» WORK REQUEST 1: In the account of the road to Thekerani, extract everything from "A typical Monday" down to "am not prepared.".
» WORK REQUEST 2:
Answer these from the account of the road to Thekerani:
(a) Which town does the typical Monday ride start from?
(b) How low can the temperature drop?
(c) Where was the jacket bought?

» DOCUMENT SEGMENT:

A typical Monday for me begins with a 4WD ride over unpaved roads from the small town of Thyolo heading to Thekerani village where I spend most days of every week working.
Nowadays, it has been very cold already. Last May, the rainy season has ended and the thick fog marked the beginning of winter.
Similar to many Asians, Africa in my imagination is barren, dry land, scorching hot weather, and packed with wild animals. It never crossed my mind that winter exists here. There is no snow but temperatures can drop to 6 degree celcius!. It is cold enough to make my tropical blood shiver. I am not prepared.
The jacket I bought in flea market few weeks ago keeps me warm, but not warm enough for the season. “Seems it’s getting colder and colder every month…” I muttered while rubbing my palms to each other to create a heat that I know won’t last long.
That’s why, on my every trip to Thekerani, it became a habit to fall asleep and dream that I am laying sluggishly in my hammock at Hoga Island, Indonesia bashing under the tropical sun with my iPod and shuffling songs from my favourite band Maliq&D’Essentials. But the bumpy road always woke me up from my vivid dream and flew me back to reality – in a very busy car with a heavy box on my lap.

» ENTRIES SHOWN:
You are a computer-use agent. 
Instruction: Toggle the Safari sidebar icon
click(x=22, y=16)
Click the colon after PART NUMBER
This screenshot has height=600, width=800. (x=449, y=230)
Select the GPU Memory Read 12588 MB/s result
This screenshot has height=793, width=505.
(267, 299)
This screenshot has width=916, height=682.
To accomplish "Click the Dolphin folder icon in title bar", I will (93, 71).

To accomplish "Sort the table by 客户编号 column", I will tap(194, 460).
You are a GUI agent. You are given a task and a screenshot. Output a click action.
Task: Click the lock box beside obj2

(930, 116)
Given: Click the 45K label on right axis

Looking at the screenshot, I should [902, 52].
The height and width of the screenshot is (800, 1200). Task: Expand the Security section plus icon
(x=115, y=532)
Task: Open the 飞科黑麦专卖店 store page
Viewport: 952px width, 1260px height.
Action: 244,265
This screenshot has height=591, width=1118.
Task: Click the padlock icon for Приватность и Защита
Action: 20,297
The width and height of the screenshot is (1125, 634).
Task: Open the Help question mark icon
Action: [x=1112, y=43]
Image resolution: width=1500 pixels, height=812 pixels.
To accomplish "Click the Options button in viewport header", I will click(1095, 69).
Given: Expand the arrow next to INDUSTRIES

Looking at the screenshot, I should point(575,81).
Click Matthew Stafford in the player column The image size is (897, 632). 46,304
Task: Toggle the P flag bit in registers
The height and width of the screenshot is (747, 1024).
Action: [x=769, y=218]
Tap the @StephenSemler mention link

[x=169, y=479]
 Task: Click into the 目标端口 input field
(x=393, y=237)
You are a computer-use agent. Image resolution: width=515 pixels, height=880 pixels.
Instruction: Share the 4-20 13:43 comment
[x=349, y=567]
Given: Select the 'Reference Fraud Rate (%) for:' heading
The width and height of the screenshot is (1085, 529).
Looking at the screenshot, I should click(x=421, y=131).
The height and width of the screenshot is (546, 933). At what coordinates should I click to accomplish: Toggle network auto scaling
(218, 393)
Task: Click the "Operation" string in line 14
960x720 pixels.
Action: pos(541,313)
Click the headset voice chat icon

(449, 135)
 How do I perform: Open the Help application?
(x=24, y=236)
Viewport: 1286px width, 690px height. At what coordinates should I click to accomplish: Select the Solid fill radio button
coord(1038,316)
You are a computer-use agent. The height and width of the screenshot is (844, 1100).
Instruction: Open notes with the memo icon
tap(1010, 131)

» WRITTEN SOLUTION 1:
A typical Monday for me begins with a 4WD ride over unpaved roads from the small town of Thyolo heading to Thekerani village where I spend most days of every week working.
Nowadays, it has been very cold already. Last May, the rainy season has ended and the thick fog marked the beginning of winter.
Similar to many Asians, Africa in my imagination is barren, dry land, scorching hot weather, and packed with wild animals. It never crossed my mind that winter exists here. There is no snow but temperatures can drop to 6 degree celcius!. It is cold enough to make my tropical blood shiver. I am not prepared.

» WRITTEN SOLUTION 2:
(a) Thyolo
(b) 6 degrees Celsius
(c) At a flea market